Ms. Zhang to Judge: “In the village it's very complicated. Sometimes I go. Sometimes I don't go. And they call me on the phone, because too many people.”
Judge to Ms. Zhang: “What I'm asking is why did you give two different answers to the same question?”
Ms. Zhang to Judge: “Yes, there were regular checkups, but I didn't go.”
The matter was not further pursued, either by the IJ or counsel.
On this record, it is unclear whether Zhang was saying that she was required to have checkups and that she was not required to have them, or was saying and endeavoring to explain that her “two answers” meant that she was required to have checkups but did not go to have them. The ambiguity could and should have been readily cleared up.
Second, the IJ said that Zhang, in her asylum application, “did not write anything about her husband leaving her because of [her] surgery,” although she testified that the husband left her because she could not have any more children. The IJ deemed the omission about why the husband left significant because “she should have been able to make the same statements [about the husband leaving] in a written format.” Id. 47. It is not clear whether the IJ thought that not stating why the husband left raised a doubt as to whether the hysterectomy had in fact been performed. Yet Zhang produced a document on the letterhead of a California physician stating that “the above named patient [Zhang] had her uterus removed (hysterectomy). Id. 111.

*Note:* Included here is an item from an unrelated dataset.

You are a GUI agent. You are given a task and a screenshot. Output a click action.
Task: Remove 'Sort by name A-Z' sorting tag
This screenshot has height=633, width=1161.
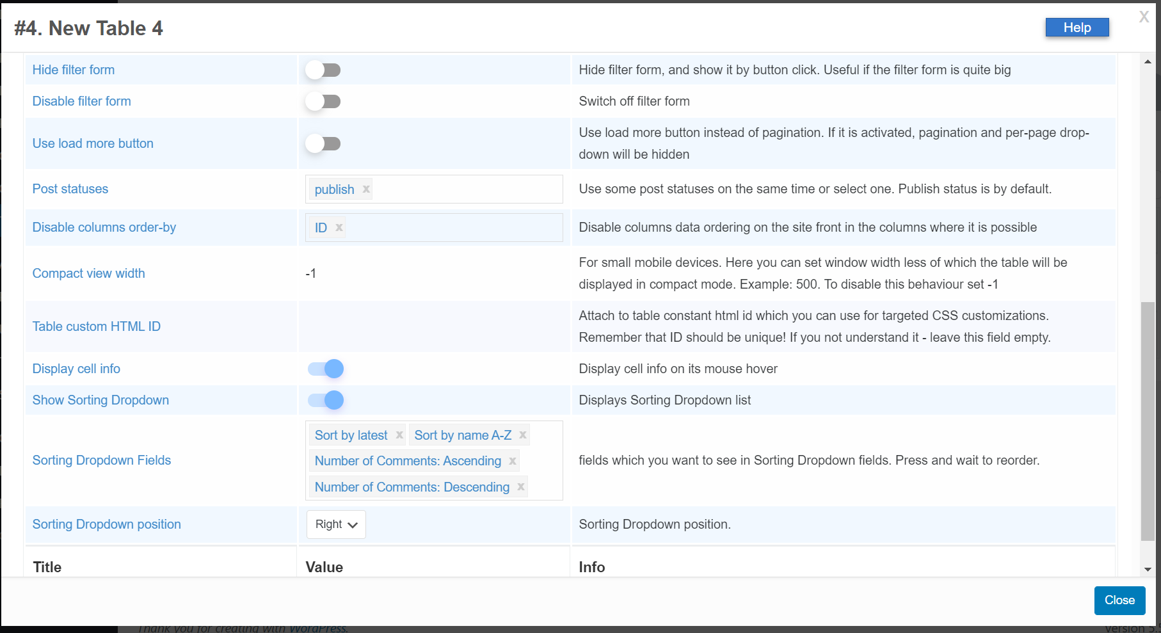[x=523, y=435]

Third, it is not clear whether the IJ doubted the authenticity of the doctor's document. The IJ characterized the document as a “form letter,” id. 47, when it is in fact a blank form with the line for a description of the medical procedure performed filled in by the physician. The document lists a phone number for any questions. The IJ concluded that the document “provides very minimal support for [Zhang's] claim,” id., leaving it unclear whether the IJ was doubting the hysterectomy or the abortions. And the IJ left it unclear why the physician's document provided “minimal support.”
Under all the circumstances, the appropriate course is to remand to the BIA for a remand to the IJ so that the ambiguities we have identified can be clarified with a renewed questioning of Ms. Zhang.
For the foregoing reasons, the petition for review is GRANTED, and the case is REMANDED for further proceedings consistent with this Order.